Louis Giansante argued the cause for appellant (Giansante & Assoc., LLC, attorneys; Mr. Giansante, of counsel and on the briefs).

Mark S. Heinzelmann, Deputy Attorney General, argued the cause for respondent (John J. Hoffman, Acting Attorney General, attorney; Melissa H. Raksa, Assistant Attorney General, of counsel; Mr. Heinzelmann, on the brief).

PER CURIAM

Plaintiff CD&L Realty, LLC (CD&L) appeals from a March 28, 2014, order of the Law Division dismissing with prejudice CD&L's October 2013 amended complaint in lieu of prerogative writ. CD&L sought relief in the nature of mandamus, compelling defendant New Jersey Department of Environmental Protection (DEP) to take enforcement action against non-party Owens-Illinois, Inc. (Owens).

Having reviewed CD&L's arguments in light of the record and applicable principles of law, we affirm, but modify the dismissal as one without prejudice.
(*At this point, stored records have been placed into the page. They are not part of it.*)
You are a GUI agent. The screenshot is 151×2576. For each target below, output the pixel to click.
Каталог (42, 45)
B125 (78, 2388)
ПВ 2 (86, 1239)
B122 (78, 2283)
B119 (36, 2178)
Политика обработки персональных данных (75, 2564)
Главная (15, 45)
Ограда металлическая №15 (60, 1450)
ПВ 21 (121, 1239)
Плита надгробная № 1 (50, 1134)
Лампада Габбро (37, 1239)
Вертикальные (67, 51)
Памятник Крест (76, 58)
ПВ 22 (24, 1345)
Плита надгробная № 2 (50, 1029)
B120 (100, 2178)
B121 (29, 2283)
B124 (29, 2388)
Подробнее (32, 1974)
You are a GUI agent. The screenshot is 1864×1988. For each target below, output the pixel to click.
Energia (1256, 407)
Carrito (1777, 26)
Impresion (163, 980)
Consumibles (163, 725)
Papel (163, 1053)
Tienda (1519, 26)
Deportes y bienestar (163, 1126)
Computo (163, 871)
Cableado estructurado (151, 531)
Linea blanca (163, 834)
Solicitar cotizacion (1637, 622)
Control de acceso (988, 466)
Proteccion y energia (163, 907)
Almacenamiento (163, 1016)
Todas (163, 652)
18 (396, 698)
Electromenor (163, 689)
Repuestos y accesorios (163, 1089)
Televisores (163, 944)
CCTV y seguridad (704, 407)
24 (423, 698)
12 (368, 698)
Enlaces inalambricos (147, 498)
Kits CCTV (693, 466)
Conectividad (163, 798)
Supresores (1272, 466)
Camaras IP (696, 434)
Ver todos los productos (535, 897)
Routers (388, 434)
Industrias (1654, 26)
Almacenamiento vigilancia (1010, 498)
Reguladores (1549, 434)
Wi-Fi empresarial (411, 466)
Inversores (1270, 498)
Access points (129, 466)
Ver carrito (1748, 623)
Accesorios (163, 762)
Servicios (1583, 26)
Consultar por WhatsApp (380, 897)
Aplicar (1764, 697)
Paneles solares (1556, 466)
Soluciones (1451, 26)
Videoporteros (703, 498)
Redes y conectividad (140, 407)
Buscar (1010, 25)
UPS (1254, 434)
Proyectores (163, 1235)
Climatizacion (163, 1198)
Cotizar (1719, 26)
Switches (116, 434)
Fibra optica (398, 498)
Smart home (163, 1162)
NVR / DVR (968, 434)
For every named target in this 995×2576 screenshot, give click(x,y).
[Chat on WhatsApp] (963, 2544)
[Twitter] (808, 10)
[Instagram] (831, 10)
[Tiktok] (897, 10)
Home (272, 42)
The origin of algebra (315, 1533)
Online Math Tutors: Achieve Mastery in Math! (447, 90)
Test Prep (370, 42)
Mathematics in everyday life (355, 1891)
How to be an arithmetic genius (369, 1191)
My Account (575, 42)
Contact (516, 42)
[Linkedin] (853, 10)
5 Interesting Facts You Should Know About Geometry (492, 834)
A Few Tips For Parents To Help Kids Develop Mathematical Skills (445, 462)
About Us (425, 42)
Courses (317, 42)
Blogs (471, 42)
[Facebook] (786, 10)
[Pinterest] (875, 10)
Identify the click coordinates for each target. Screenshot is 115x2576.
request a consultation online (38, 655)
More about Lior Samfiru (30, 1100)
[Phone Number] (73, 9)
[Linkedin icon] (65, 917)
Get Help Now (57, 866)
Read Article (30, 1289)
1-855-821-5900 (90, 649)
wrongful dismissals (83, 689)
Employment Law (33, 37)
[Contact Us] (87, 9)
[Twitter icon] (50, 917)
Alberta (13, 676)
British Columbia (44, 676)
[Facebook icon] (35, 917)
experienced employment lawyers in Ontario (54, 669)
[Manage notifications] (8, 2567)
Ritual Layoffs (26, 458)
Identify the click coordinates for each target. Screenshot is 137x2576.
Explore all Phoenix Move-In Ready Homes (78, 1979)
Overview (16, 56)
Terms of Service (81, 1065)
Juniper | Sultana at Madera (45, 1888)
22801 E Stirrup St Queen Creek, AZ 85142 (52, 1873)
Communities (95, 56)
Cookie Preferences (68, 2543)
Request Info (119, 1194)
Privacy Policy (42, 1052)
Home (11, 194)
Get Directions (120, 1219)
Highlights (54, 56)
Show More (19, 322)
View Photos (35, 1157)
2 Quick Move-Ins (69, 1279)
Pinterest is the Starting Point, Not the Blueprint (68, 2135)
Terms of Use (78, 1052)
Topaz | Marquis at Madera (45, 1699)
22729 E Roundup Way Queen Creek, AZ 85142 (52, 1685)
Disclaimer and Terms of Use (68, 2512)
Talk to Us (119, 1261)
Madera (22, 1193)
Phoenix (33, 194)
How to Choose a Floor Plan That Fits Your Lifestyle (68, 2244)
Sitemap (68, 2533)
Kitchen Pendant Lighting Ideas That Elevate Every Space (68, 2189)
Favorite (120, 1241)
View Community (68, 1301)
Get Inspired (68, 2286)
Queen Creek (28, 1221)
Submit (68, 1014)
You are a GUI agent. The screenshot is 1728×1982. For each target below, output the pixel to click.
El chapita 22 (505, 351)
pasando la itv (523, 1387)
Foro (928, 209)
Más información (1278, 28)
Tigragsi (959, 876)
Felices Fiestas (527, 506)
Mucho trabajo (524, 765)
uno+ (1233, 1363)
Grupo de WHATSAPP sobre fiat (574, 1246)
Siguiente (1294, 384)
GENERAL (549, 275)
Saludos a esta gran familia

As this is an appeal from a motion to dismiss for failure to state a claim, Rule 4:6-2(e), we "assume that the nonmovant's allegations are true and give that party the benefit of all reasonable inferences." NCP Litig. Trust v. KPMG LLP, 187 N.J. 353, 365 (2006). With that in mind, we assume the following facts.1

In 2000, CD&L purchased an industrial property in Bridgeton from Owens-Brockway Glass Container Inc. (Owens-Brockway). We presume Owens-Brockway was related to Owens, although the precise corporate relationship is not disclosed in the record. From the late 1800s until the 1980s, the site was used for glass manufacturing. The property is contaminated with various hazardous chemicals that were used or produced in glass manufacturing and disposed of there. Hazardous waste has been leaching into the groundwater. Contaminants have also apparently been discharged into the Cohansey River.

Owens was the owner of the site in 1987, when it entered into a stock transaction with another related entity. As a result, the site became subject to the Environmental Clean Up Responsibility Act (ECRA), L. 1983, c. 330. The statute was later revised and renamed the Industrial Site Recovery Act (ISRA). See L. 1993, c. 139, codified at N.J.S.A. 13:1K-6 to 18. In March 1987, Owens entered into an administrative consent order (ACO) with DEP, undertaking various commitments to remediate contamination at the site.

In Owens' purchase and sale agreement with CD&L, Owens acknowledged that the transaction was subject to ISRA. According to CD&L, Owens misrepresented that it was in compliance with state and federal environmental laws to induce CD&L to purchase the property. Owens also promised CD&L that it would resolve all outstanding issues at the site before the closing in August 2000 or shortly thereafter. However, Owens had allegedly failed to do so as of the filing of the complaint. Owens also failed to comply with the requirement of N.J.S.A. 13:1K-9(a) (requiring an owner or operator of an industrial establishment to notify DEP of a closing of operations or a transfer of ownership).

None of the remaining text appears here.